Further doubts about ACWR

Now, a new study on ACWR to determine safe training loads has raised further doubts about its validity [Front Physiol. 2020; 11: 1034. doi: 10.3389/fphys.2020.01034]. In this study, French sports scientists studied national-level soccer players and international-level pentathletes in order to examine the relationships between the occurrence and severity of injuries using workload ratios. As well as using the ACWR formula, they also looked at two other calculations to determine changes in training load compared with previous training loads. These were the ‘Exponentially Weighted Moving Averages’ (EWMA), and the ‘Robust Exponential Decreasing Index’ (REDI). In all three cases, they looked to see whether the ‘sweet spot’ for reduced injury occurrence/severity was in the region of 0.8 – 1.3 (80-130% of previous training load).

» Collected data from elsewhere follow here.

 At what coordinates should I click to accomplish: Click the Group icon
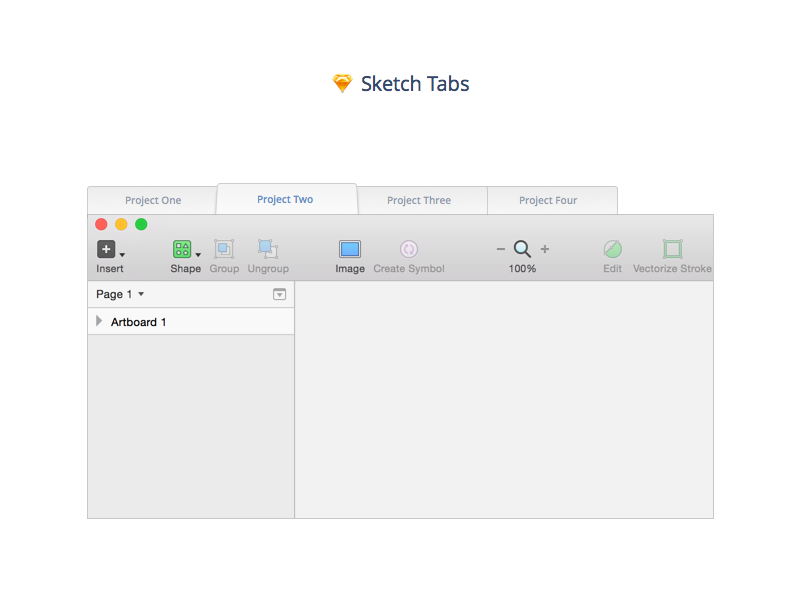click(224, 250)
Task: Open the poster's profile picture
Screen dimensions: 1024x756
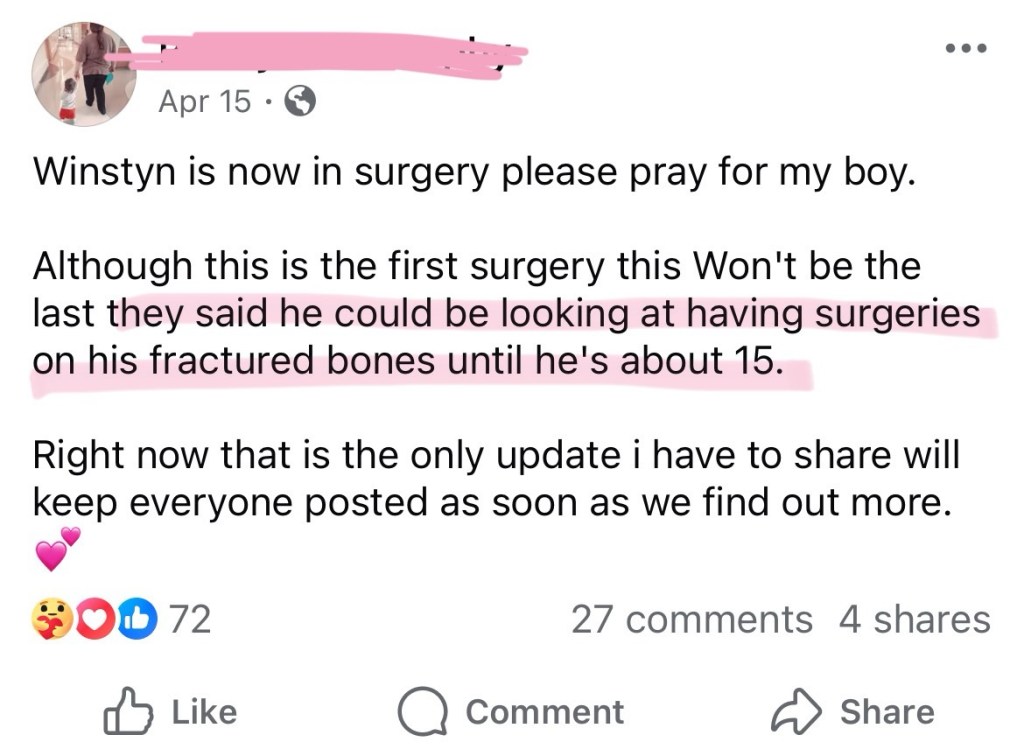Action: tap(84, 73)
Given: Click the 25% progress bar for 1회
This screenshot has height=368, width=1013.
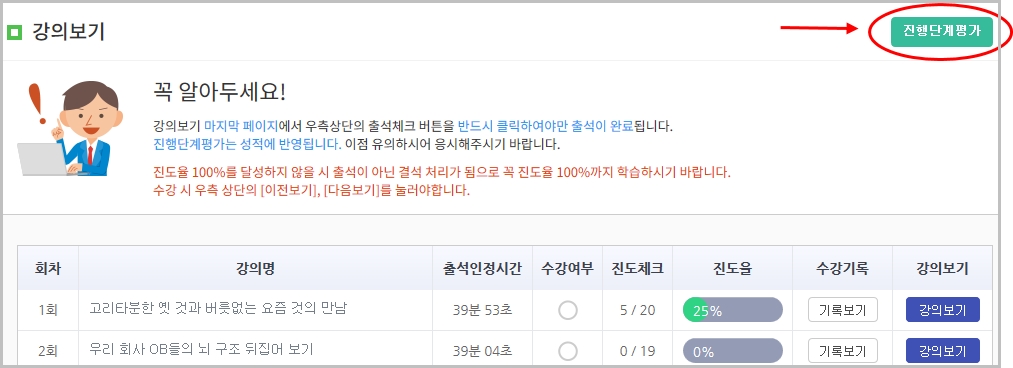Looking at the screenshot, I should (733, 310).
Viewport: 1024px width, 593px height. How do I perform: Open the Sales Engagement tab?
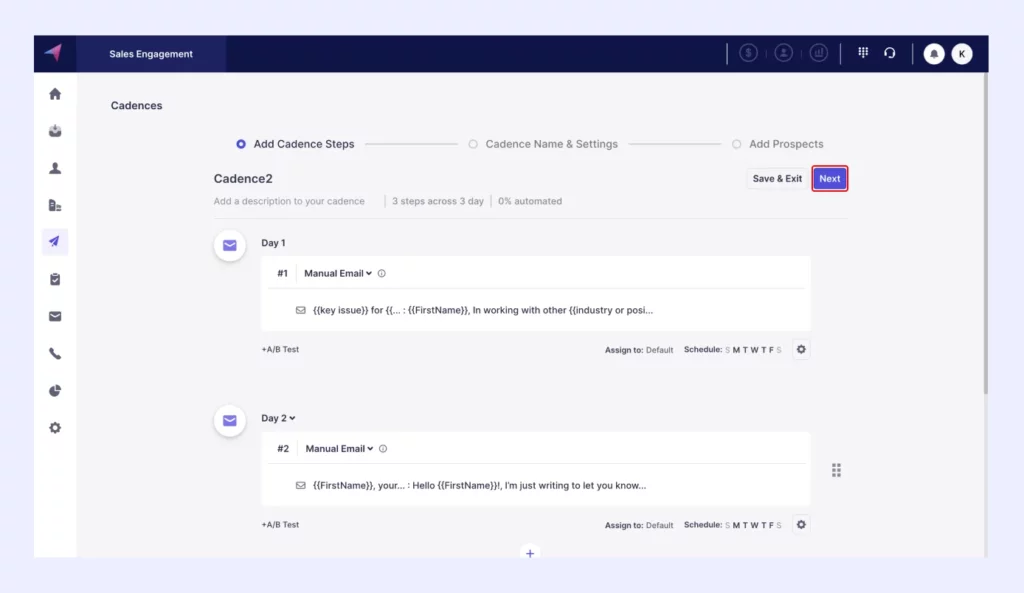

Over the study period (a whole season in both sets of athletes), a total of sixty-six injuries (2.75 per athlete) were reported in the soccer players and twelve in pentathletes (1.0 per athlete). The cumulative severity of all injuries was 788 days lost in soccer and 36 in pentathlon respectively with 11.9 days lost per injury in soccer player and 3.0 per pentathlete. However, when the data was analyzed, ten of the twelve injuries (83.3%) occurred in the presumed (0.8-1.3) sweet spot in the pentathletes, while in the soccer players, the majority of the injuries also occurred in the sweet spot, which also incurred a higher number of lost days of training/playing.

Implications for athletes and coaches

The researchers went onto conclude that because the greatest severity of injuries in soccer appeared in what has been considered the sweet spot, and that this zone also showed the highest number of injuries for pentathletes, there was simply no evidence that using these formulae to keep training loads in the sweet spot can automatically diminish injury risk. For athletes and coaches/trainers, this study provides further evidence that blindly following a training workload formula to maintain a 0.8-1.3 acute:chronic workload ratio is of itself not sufficient to guarantee reduced injury risk. Instead, the researchers urged that other factors affecting injury risk – eg injury history, sleep, fatigue, recovery, etc. – are given equal prominence when determining future training loads.